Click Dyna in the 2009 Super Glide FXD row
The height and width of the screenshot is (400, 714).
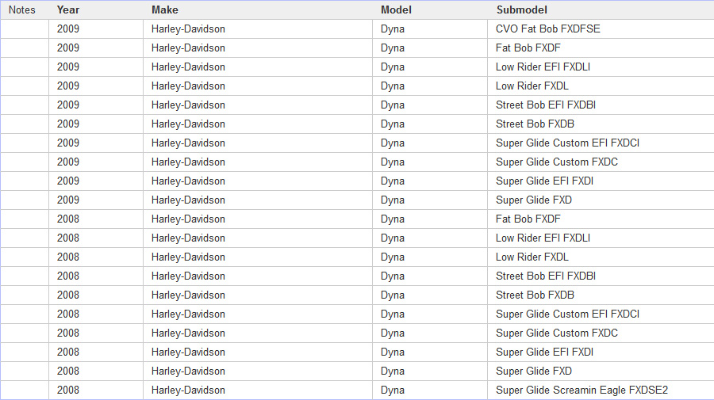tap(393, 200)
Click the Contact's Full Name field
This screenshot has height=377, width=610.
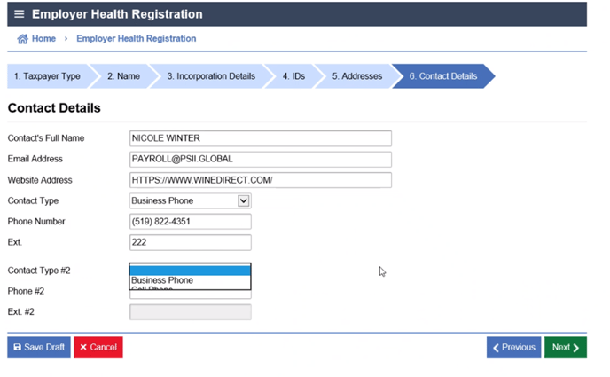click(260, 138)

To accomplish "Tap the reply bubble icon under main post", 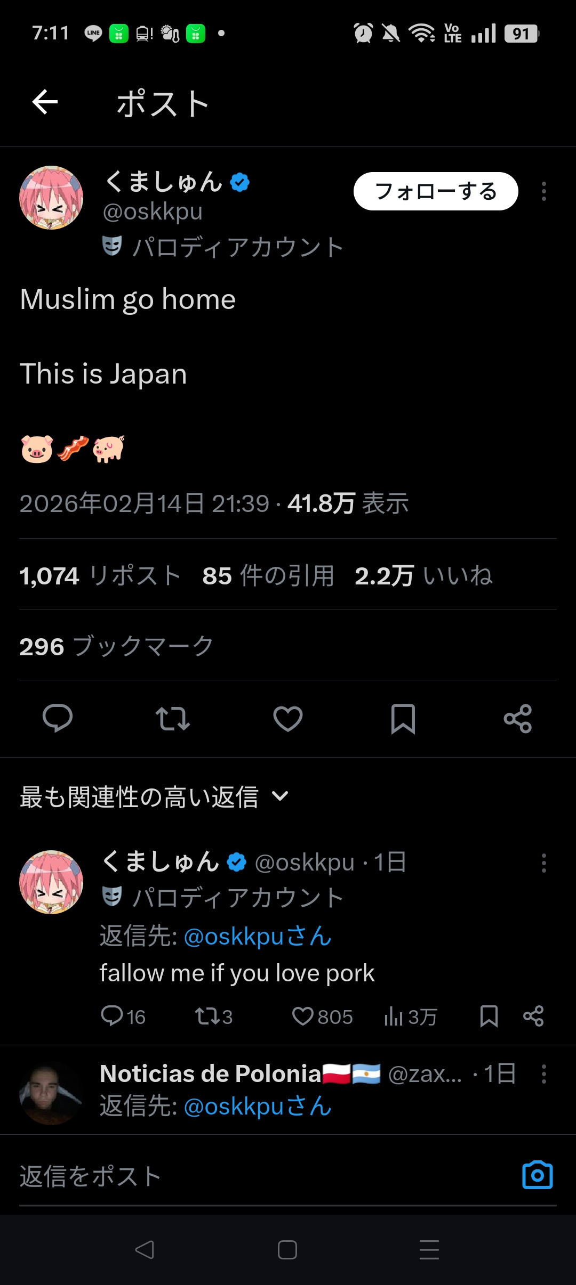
__________
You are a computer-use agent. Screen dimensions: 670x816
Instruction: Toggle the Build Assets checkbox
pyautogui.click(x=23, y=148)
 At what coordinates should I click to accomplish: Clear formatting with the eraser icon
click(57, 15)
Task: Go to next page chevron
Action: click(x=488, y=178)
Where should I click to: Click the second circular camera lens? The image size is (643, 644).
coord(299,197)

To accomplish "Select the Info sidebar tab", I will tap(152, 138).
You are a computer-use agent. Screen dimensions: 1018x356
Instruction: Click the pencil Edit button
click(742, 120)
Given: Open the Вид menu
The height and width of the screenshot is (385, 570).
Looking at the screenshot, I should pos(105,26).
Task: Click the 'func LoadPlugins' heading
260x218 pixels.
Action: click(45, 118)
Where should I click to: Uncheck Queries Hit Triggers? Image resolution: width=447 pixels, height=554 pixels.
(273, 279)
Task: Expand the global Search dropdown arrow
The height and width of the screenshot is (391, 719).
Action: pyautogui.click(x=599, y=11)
__________
*PROMPT:* Lines that contain "dimensions" are the result; find them in the entries above and copy each one.

*SOLUTION BELOW:*
You are a computer-use agent. Screen dimensions: 670x816
You are a computer-use agent. Screen dimensions: 1018x356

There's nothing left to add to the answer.